Requirement
Please copy out, word for word, the stretch of rows below from the line containing "Given: Click May 2023 total paid $1,670.25" through the line containing "(x=130, y=60)". Leave the pictures out of your answer.
────────────────────
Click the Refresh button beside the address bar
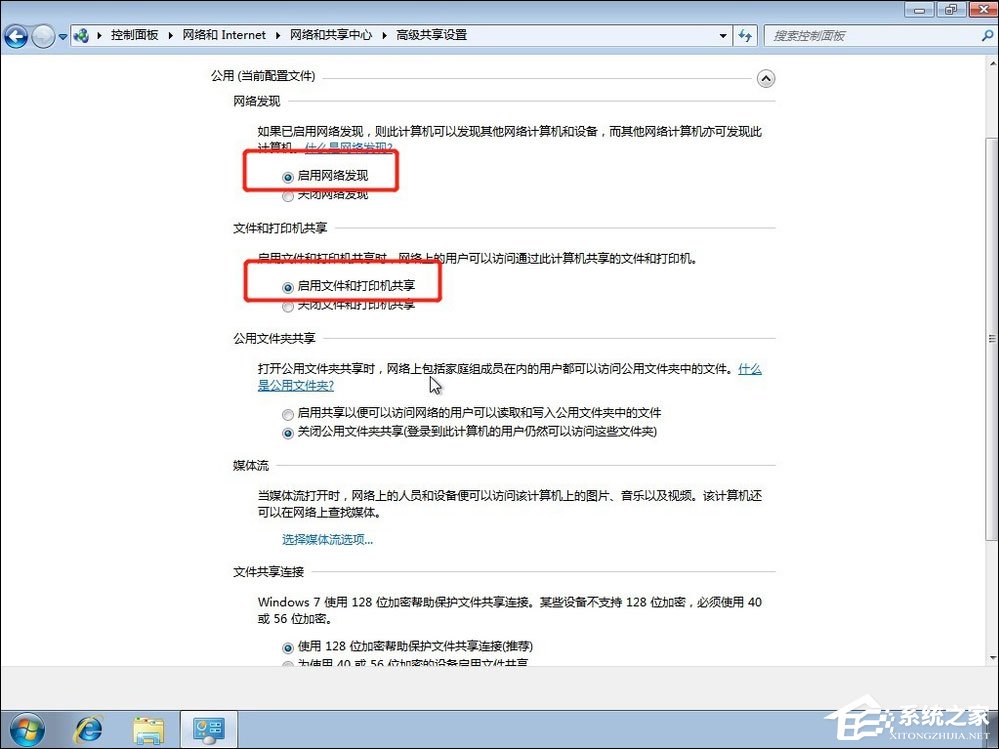This screenshot has width=999, height=749. [746, 35]
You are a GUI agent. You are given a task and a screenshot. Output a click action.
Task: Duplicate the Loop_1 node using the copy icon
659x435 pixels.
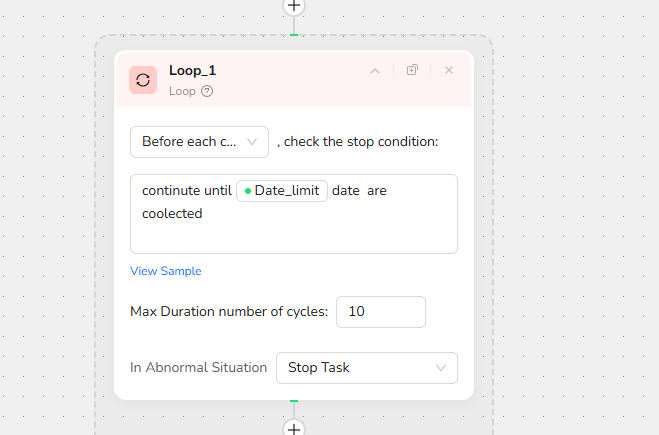(412, 70)
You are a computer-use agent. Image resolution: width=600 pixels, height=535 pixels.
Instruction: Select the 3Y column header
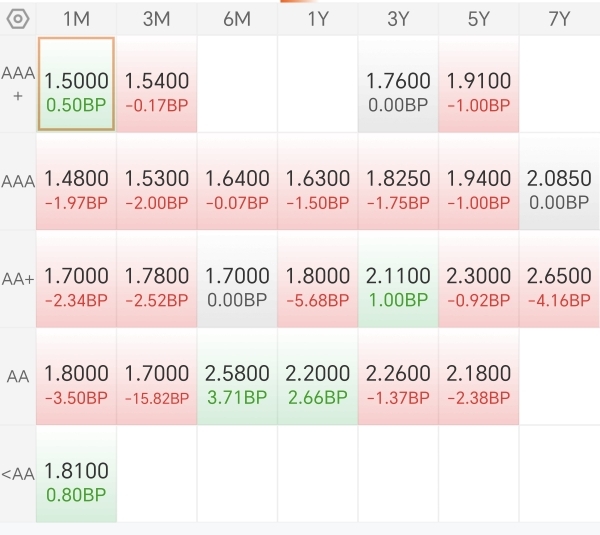[x=398, y=19]
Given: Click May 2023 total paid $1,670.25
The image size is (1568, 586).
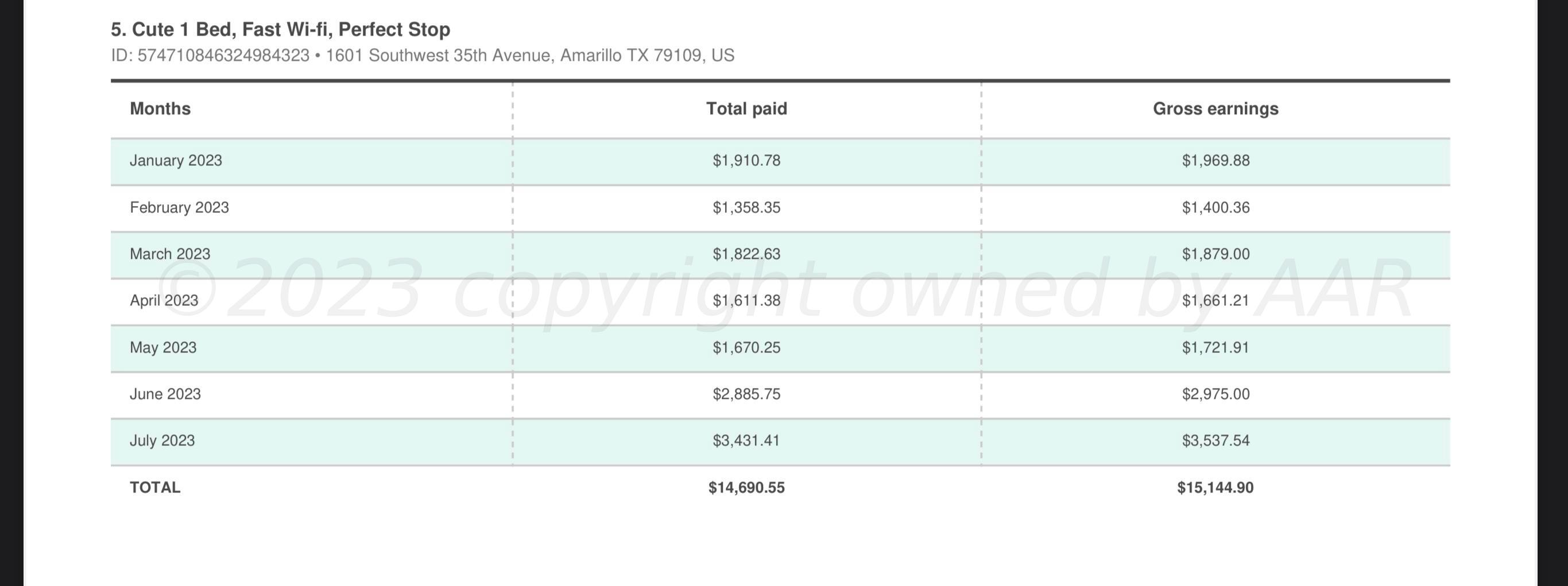Looking at the screenshot, I should pyautogui.click(x=746, y=347).
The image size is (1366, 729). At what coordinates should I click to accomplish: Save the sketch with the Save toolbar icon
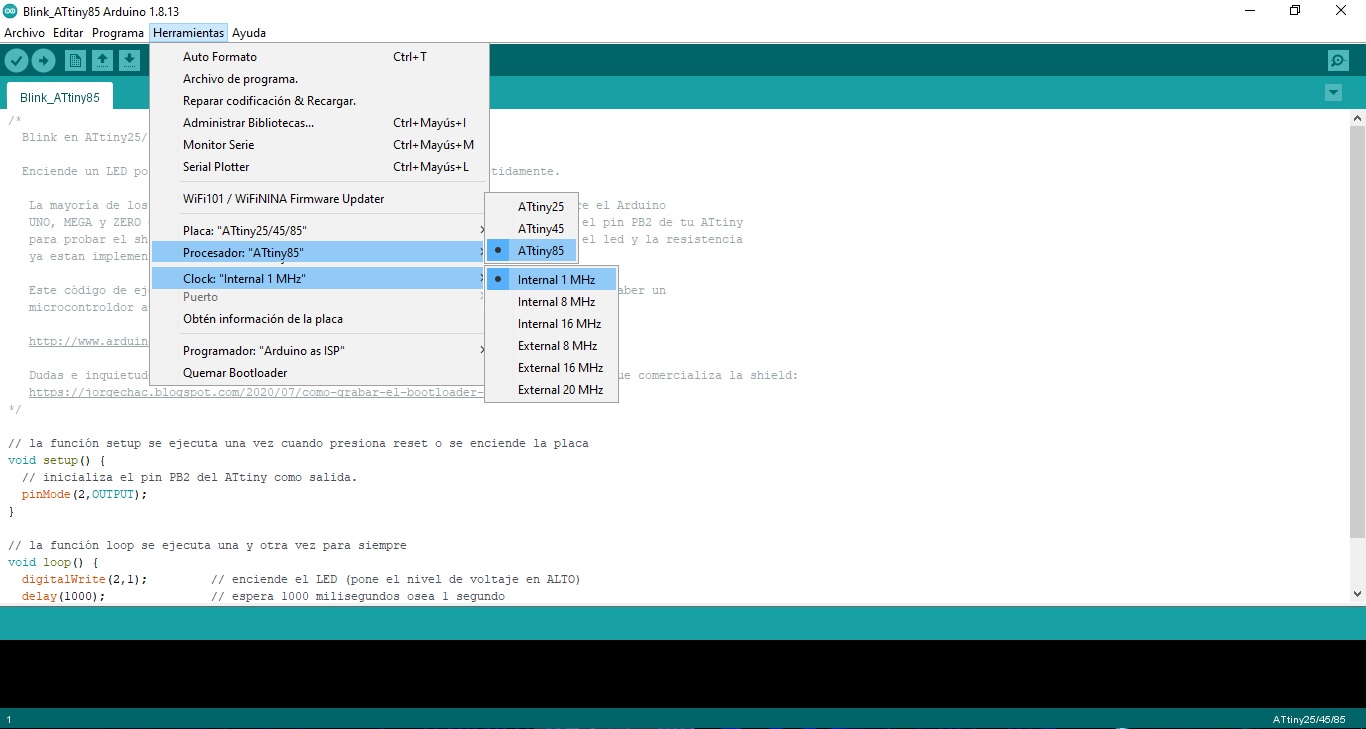(x=130, y=60)
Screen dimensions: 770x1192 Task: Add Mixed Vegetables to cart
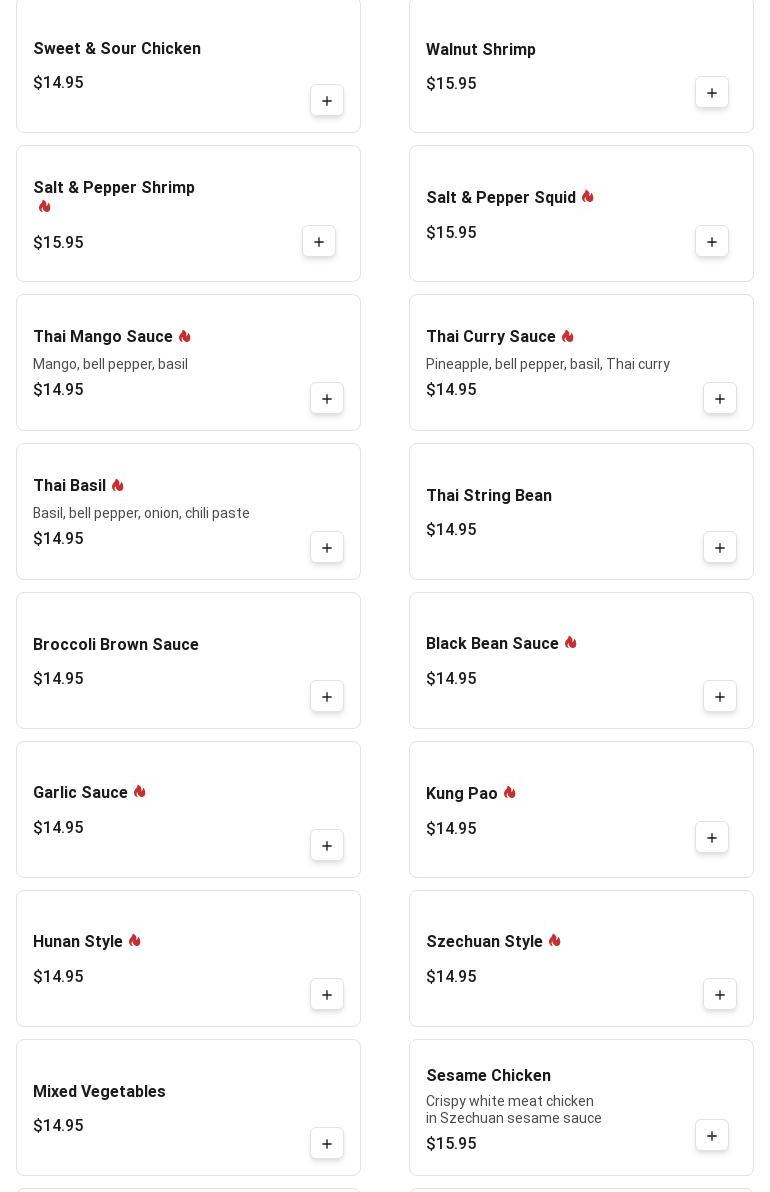pyautogui.click(x=327, y=1144)

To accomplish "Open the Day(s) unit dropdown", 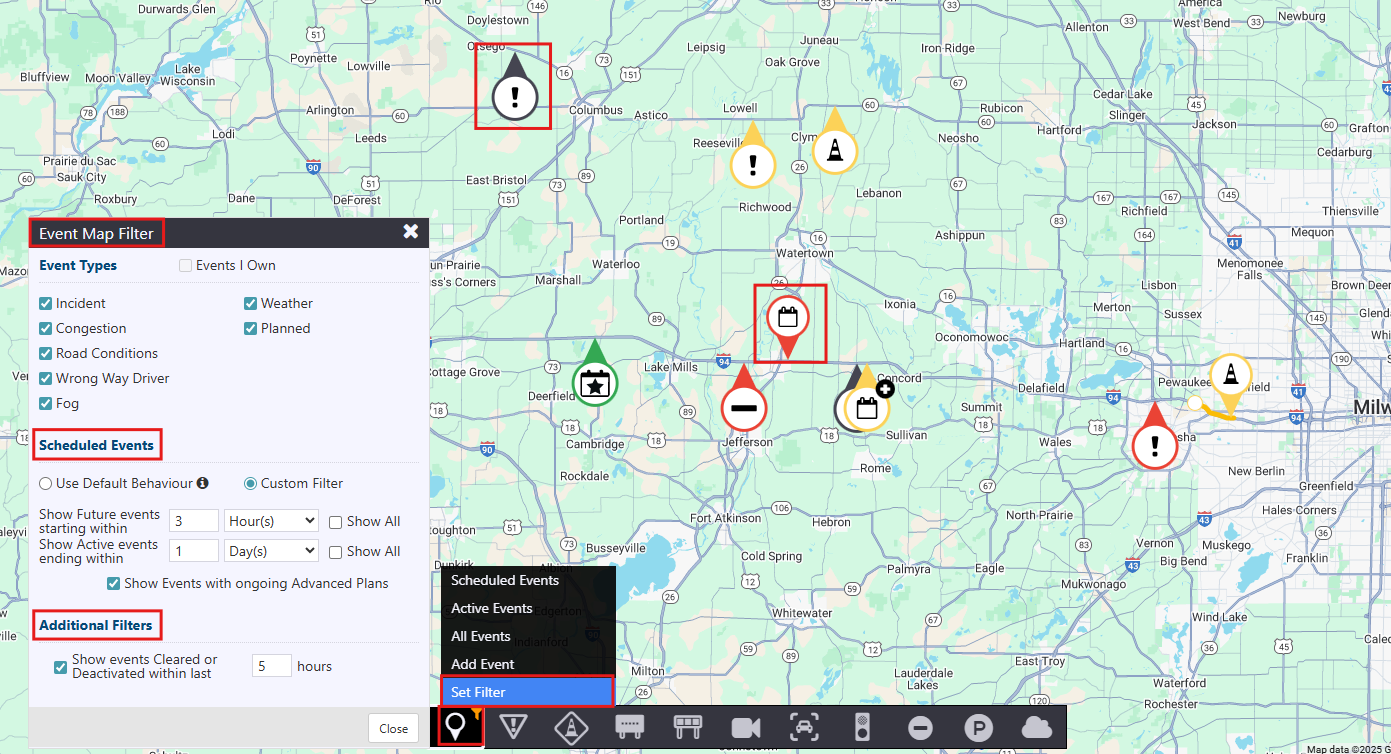I will (271, 551).
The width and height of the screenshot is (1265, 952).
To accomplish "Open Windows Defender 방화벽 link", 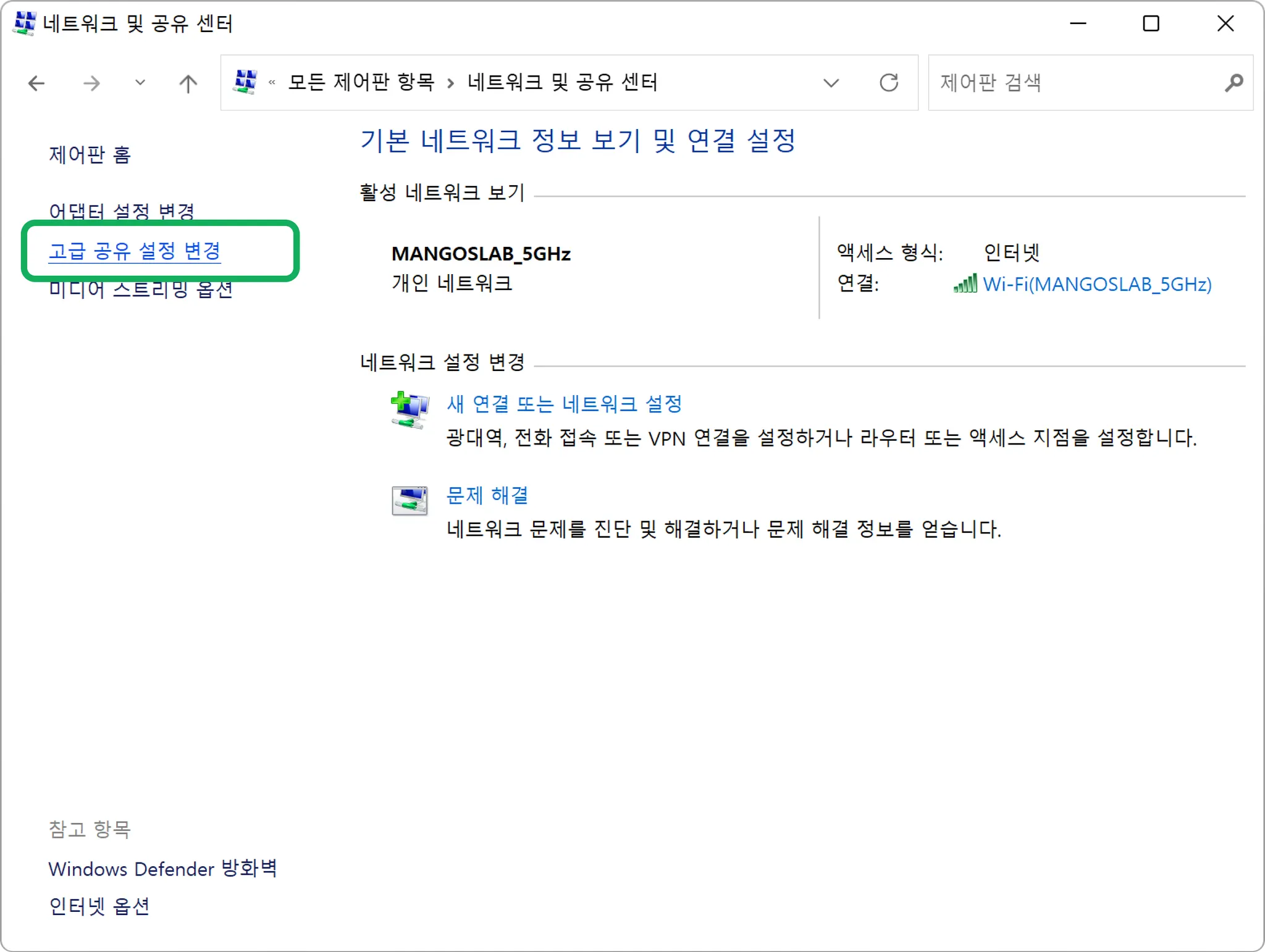I will click(x=162, y=869).
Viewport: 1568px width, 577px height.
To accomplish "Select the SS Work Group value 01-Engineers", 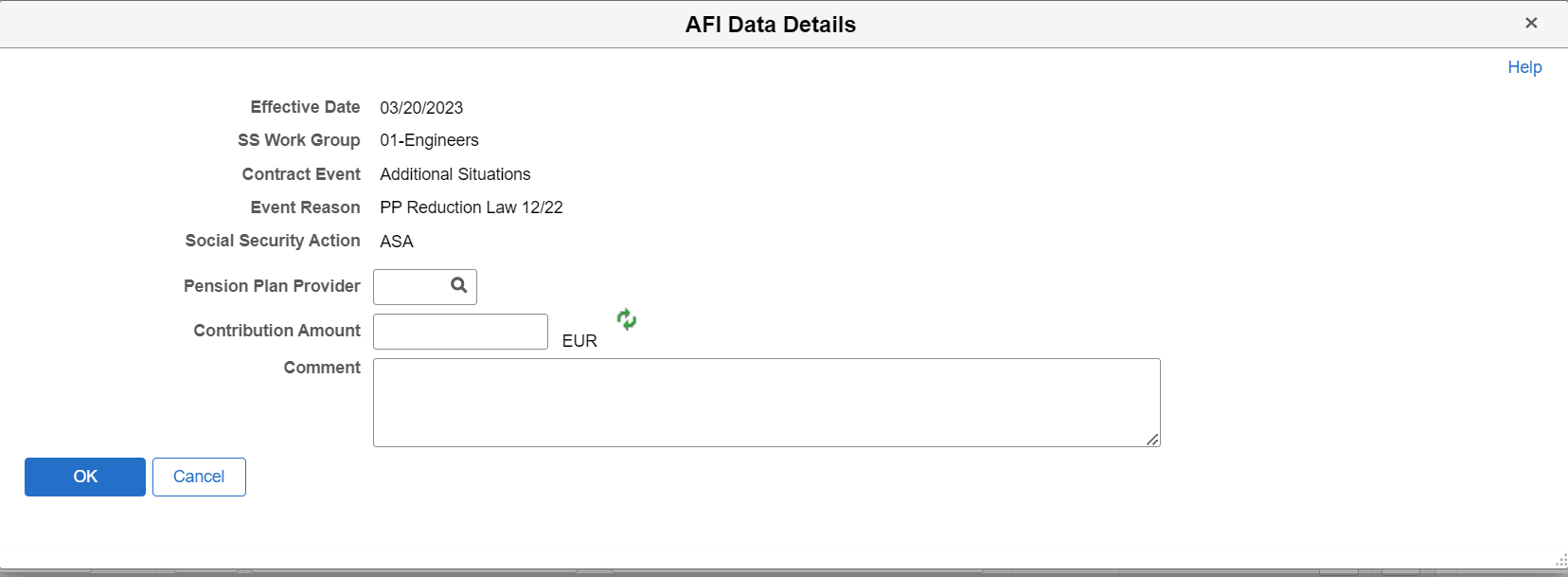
────────────────────
Correct result
Given: Click May 2023 total paid $1,670.25
The image size is (1568, 586).
Looking at the screenshot, I should pyautogui.click(x=746, y=347).
The image size is (1366, 729). At what coordinates should I click to accomplish: Save the sketch with the Save toolbar icon
(x=130, y=60)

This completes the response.